A report issued Monday to school board members by Lim said 632 schools had begun testing and 40 percent of students had completed one test section.

“But the numbers have gone up since then,” she said.

The Smarter Balanced exams are being administered to students in grades 3 through 8 and 11, until June 4. They replace California’s statewide exams after the adoption of the Common Core State Standards. Results will eventually be used to measure a school’s academic improvement over time, although the state is currently appealing a federal directive to implement scores this year.

Lim’s data indicates a vast improvement in the district’s technology support and infrastructure over last year, the first time students were given the exam.

Results for the dry-run last spring were not made public, but in a survey following the field test, many schools reported technical difficulties: students were unable to log onto the testing site, connections to the internet were spotty and many students were booted out of the system, unable to complete the test.

Teachers and students experienced similar problems in February, when the district participated in a statewide “dress rehearsal” for this year’s test. However, the state took the lion’s share of the blame for the inability of schools to log onto the testing site, which is administered by the California Department of Education. As a result, it updated the secured browser that students use to take the actual test.

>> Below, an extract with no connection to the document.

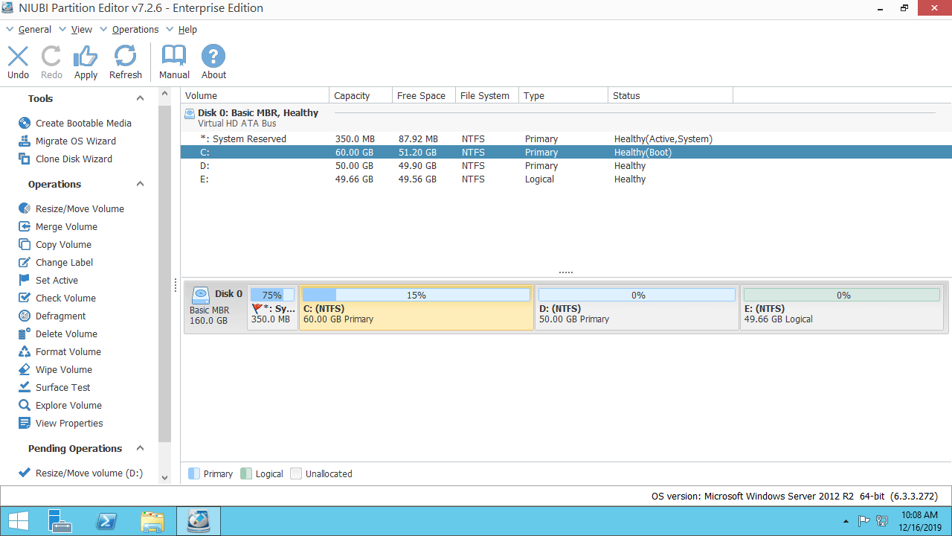This screenshot has width=952, height=536.
Task: Open the Clone Disk Wizard
Action: pyautogui.click(x=74, y=159)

This time around, “staff in the Student Testing Branch and support staff in the Information Technology Division have reported no major issues that have prevented schools from testing thus far,” Lim writes in the report.

Most of the problems reported to the district’s help desk have been focused on student log in credentials, test administration guidelines, resetting passwords, accommodations for students with disabilities and requests to re-open or reset tests.